TEXT BLOCK =>
□ □ □ □ □
Hominenteromicrobium

Scientific classification
- Domain: Bacteria
- Kingdom: Bacillati
- Phylum: Bacillota
- Class: Clostridia
- Order: Eubacteriales
- Family: Oscillospiraceae
- Genus: Hominenteromicrobium Afrizal et al. 2023
- Species: H. mulieris
- Binomial name: Hominenteromicrobium mulieris Afrizal et al. 2023

= Hominenteromicrobium =

- Genus: Hominenteromicrobium
- Species: mulieris
- Authority: Afrizal et al. 2023
- Parent authority: Afrizal et al. 2023

Genus of anaerobic bacteria from the human gut

Hominenteromicrobium is a monotypic genus of obligately anaerobic bacteria within the family Oscillospiraceae. It was first described in 2022 following the isolation of its type and only species, Hominenteromicrobium mulieris, from the feces of a healthy adult woman using anaerobic single-cell sorting techniques.
□ □ □ □ □
DATA =>
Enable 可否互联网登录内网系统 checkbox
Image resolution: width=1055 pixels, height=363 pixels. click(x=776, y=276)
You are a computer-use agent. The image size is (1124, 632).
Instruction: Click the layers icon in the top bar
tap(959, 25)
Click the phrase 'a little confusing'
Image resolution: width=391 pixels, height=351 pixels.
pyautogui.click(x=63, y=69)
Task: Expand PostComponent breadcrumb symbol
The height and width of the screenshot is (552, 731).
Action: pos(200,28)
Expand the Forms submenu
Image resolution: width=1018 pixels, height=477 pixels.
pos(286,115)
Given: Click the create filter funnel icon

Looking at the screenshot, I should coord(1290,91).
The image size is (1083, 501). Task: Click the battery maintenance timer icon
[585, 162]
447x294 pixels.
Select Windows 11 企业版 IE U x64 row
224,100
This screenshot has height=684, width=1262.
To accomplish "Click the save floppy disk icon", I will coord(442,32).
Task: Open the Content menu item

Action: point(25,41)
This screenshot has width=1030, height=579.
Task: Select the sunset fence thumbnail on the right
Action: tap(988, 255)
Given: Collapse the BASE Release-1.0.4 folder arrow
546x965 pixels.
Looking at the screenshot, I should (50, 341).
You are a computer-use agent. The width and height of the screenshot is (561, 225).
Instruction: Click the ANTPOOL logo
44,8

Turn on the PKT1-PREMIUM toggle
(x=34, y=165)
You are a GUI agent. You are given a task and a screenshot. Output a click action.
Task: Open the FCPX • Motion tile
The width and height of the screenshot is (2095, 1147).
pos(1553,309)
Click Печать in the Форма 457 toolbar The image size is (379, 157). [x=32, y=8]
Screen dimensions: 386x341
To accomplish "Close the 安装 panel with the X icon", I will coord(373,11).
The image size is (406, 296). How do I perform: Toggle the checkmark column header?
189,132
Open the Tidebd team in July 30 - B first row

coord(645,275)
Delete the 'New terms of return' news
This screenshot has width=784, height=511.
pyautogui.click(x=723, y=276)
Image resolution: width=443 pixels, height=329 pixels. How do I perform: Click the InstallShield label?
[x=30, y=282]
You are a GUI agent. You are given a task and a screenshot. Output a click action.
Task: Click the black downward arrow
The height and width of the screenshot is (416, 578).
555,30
□ □ □ □ □
PROBLEM 1 =>
Translate this sentence from the Hominenteromicrobium text into Spanish: "Hominenteromicrobium is a monotypic genus of obligately anaerobic bacteria within the family Oscillospiraceae."
PROBLEM 2 =>
Please write out the Hominenteromicrobium text from "Genus of anaerobic" to "single-cell sorting techniques.".
PROBLEM 3 =>
Turn the paragraph of the Hominenteromicrobium text that begins "Hominenteromicrobium is a monotypic genus" into a short bulleted list of its main facts.
None of the work here calls for the items.

YOUR RESPONSE 1 =>
Hominenteromicrobium es un género monotípico de bacterias anaerobias obligadas dentro de la familia Oscillospiraceae.

YOUR RESPONSE 2 =>
Genus of anaerobic bacteria from the human gut

Hominenteromicrobium is a monotypic genus of obligately anaerobic bacteria within the family Oscillospiraceae. It was first described in 2022 following the isolation of its type and only species, Hominenteromicrobium mulieris, from the feces of a healthy adult woman using anaerobic single-cell sorting techniques.

YOUR RESPONSE 3 =>
- Monotypic genus of obligately anaerobic bacteria
- Family: Oscillospiraceae
- First described in 2022
- Type and only species: Hominenteromicrobium mulieris
- Isolated from the feces of a healthy adult woman
- Isolation method: anaerobic single-cell sorting